Reliable forecasts of the timing and spatial spread of influenza during seasons and pandemics can meaningfully advance the timing of public health communication campaigns and implementation of resource allocation in healthcare (1). Different types of influenza forecast methods have been developed and applied to support public health response (2). However, although modelers have shown considerable interest in developing infectious disease forecasts, the readiness in the public health community for applying these predictions has been lacking (3). One reason for this discrepancy might be that national public health policies for response to infectious disease outbreaks often assign the responsibility for healthcare resource allocation to local health authorities (i.e., county and municipality governments).

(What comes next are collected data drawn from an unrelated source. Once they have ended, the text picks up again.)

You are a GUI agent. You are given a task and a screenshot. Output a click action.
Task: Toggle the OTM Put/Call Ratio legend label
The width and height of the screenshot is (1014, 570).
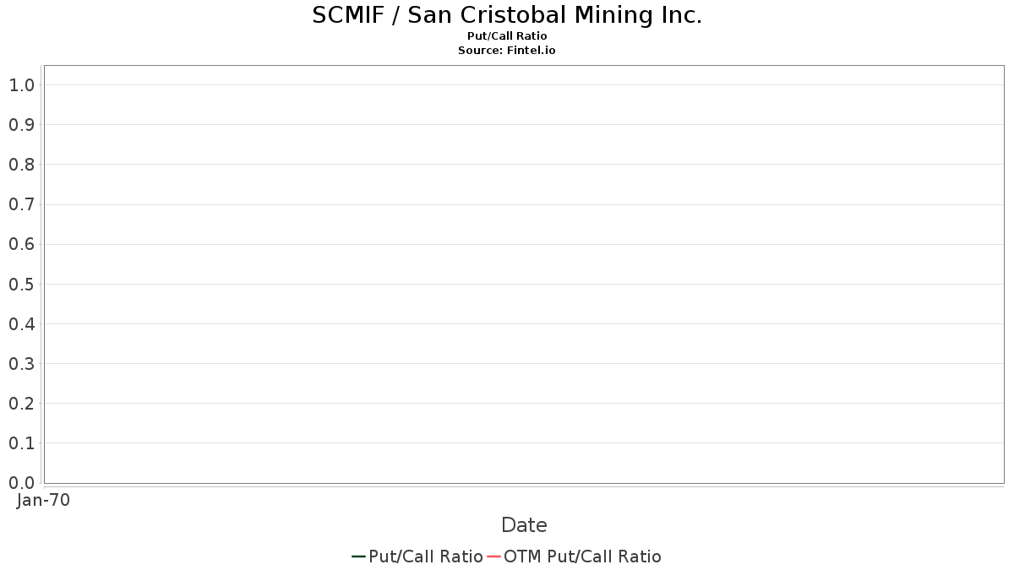tap(582, 556)
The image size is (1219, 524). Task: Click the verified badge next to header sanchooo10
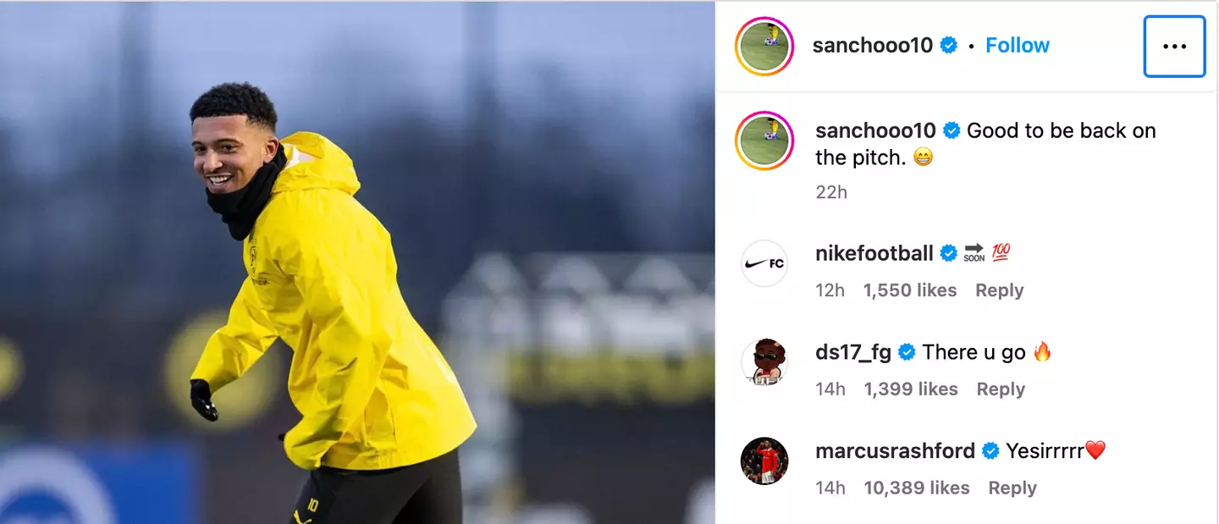coord(949,46)
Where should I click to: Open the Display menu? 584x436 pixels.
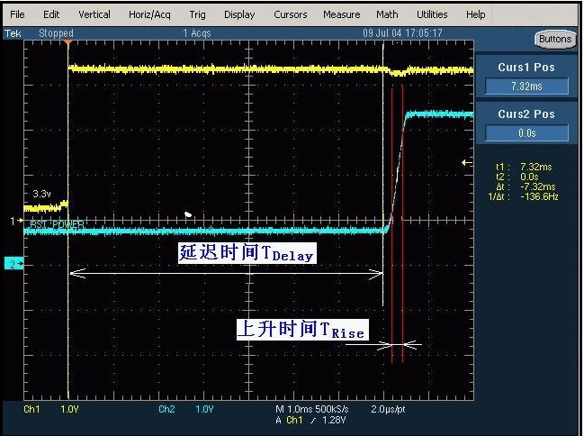(239, 14)
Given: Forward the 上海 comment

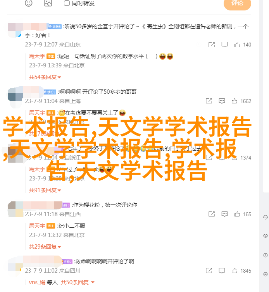Looking at the screenshot, I should pos(209,101).
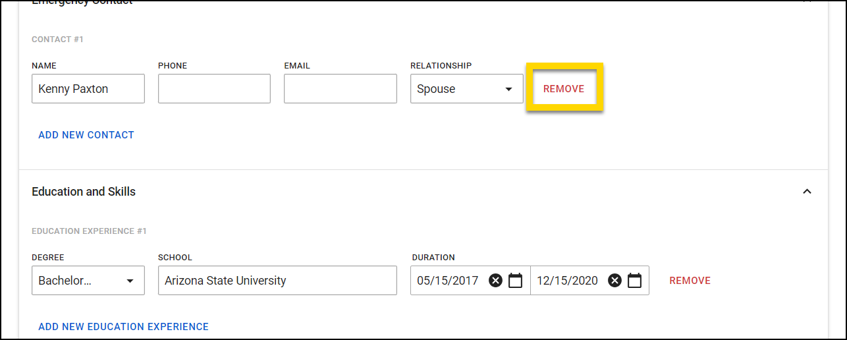Add a new education experience
847x340 pixels.
123,327
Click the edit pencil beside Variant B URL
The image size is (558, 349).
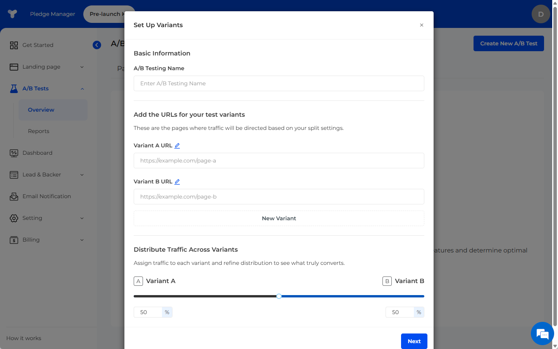[x=177, y=182]
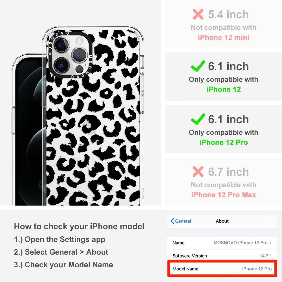
Task: Click the right-side camera lens
Action: click(79, 55)
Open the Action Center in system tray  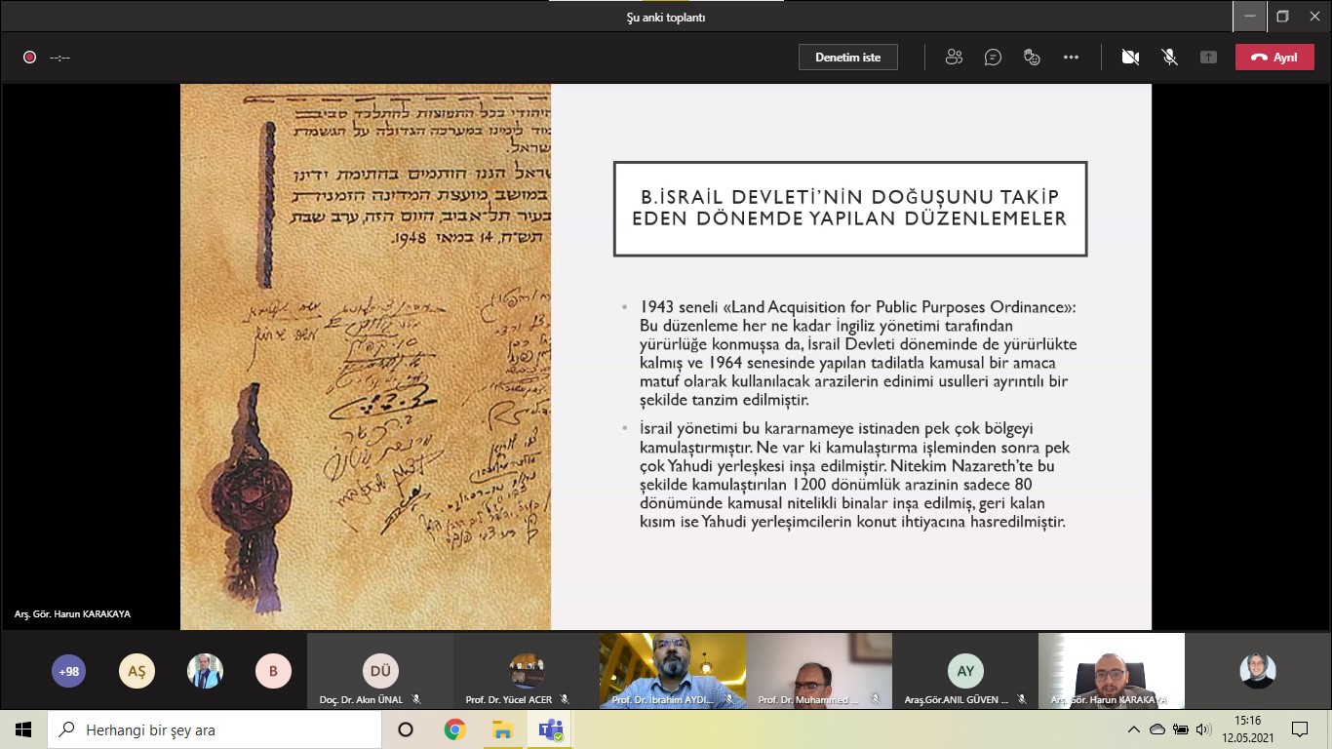[1298, 728]
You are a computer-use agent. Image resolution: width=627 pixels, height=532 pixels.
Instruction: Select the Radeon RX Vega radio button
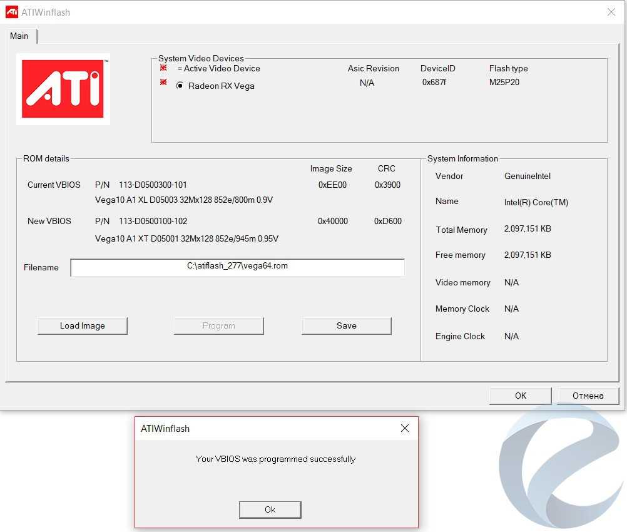tap(180, 86)
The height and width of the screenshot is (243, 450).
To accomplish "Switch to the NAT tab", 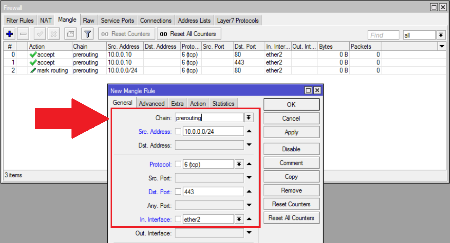I will coord(46,20).
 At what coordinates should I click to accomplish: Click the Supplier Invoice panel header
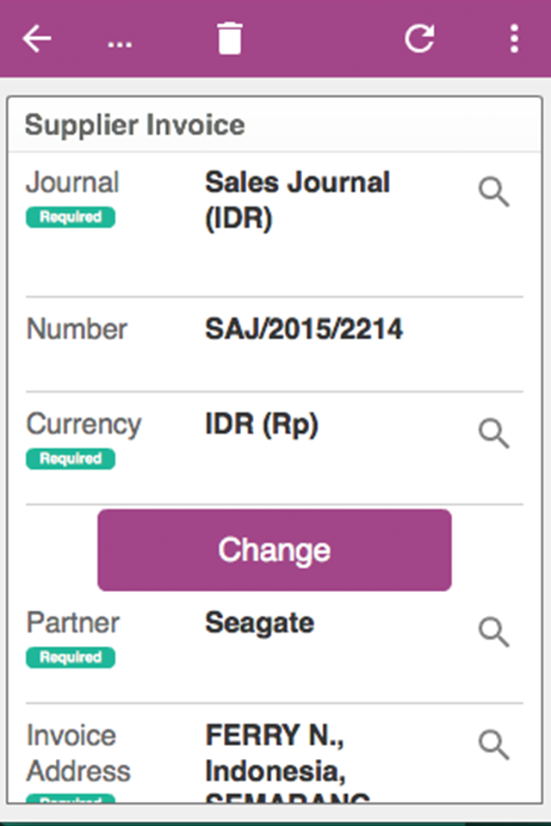[274, 125]
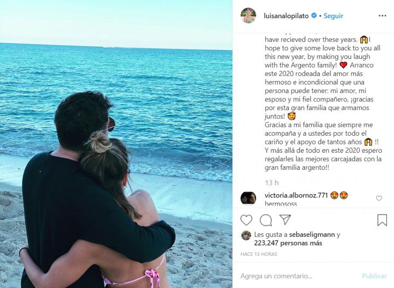Screen dimensions: 394x288
Task: Click the HACE 13 HORAS timestamp
Action: point(259,254)
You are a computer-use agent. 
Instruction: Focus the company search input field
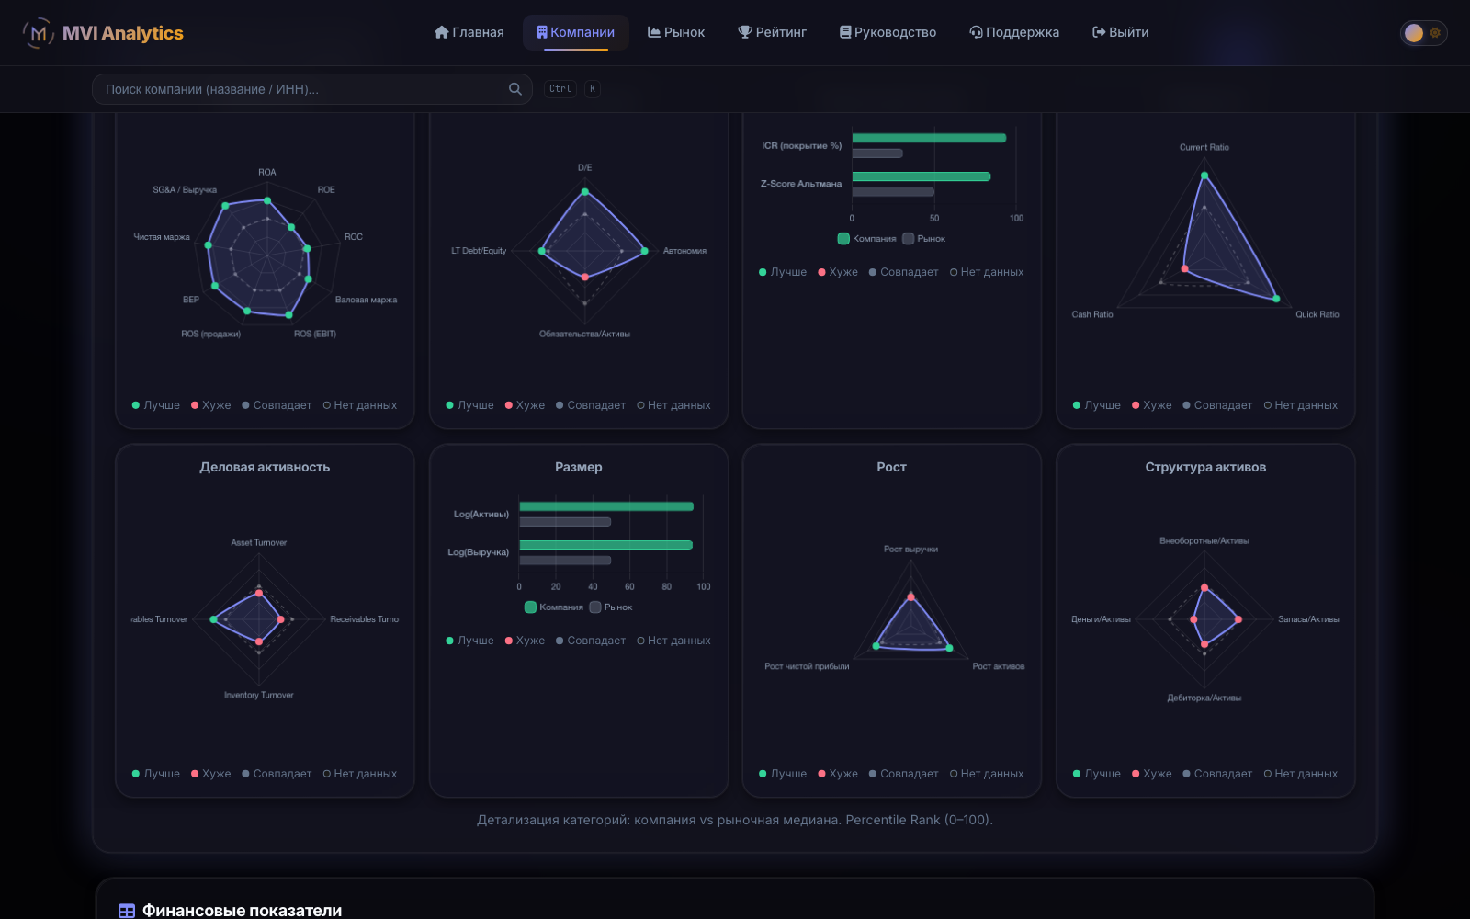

For geographic and infrastructural reasons, the timing of the spatial spread of influenza can differ substantially between these administrative units within nations and states. Therefore, a need exists for influenza forecasting methods that harmonize with policy-making responsibilities at local government levels and that are more relevant for public health practitioners.

Another reason for the poor uptake of forecasting methods might be a lack of prospective evaluations of their reliability. To address this issue, the US Centers for Disease Control and Prevention (CDC) has run the Forecast the Influenza Season Collaborative Challenge (FluSight) since the 2013–14 influenza season to prospectively evaluate different methods and data sources for influenza forecasting at the national, regional, and (starting in the 2017–18 influenza season) state level (4). At the local (county and municipality) level, however, few corresponding prospective evaluations based on routine health system data have been reported. Short-term forecasting is denoted as nowcasting (5). Recently, a prospective 5-year appraisal of a local nowcasting method (6) in a county in Sweden (county population ≈460,000) indicated promising results with regard to detection of the local start of the epidemic, prediction of peak timing, and prediction of peak intensity (7). The appraisal concluded that a longer prospective evaluation was needed to ascertain the validity of the results and that data from larger urban counties were required to draw reliable conclusions about generalizability.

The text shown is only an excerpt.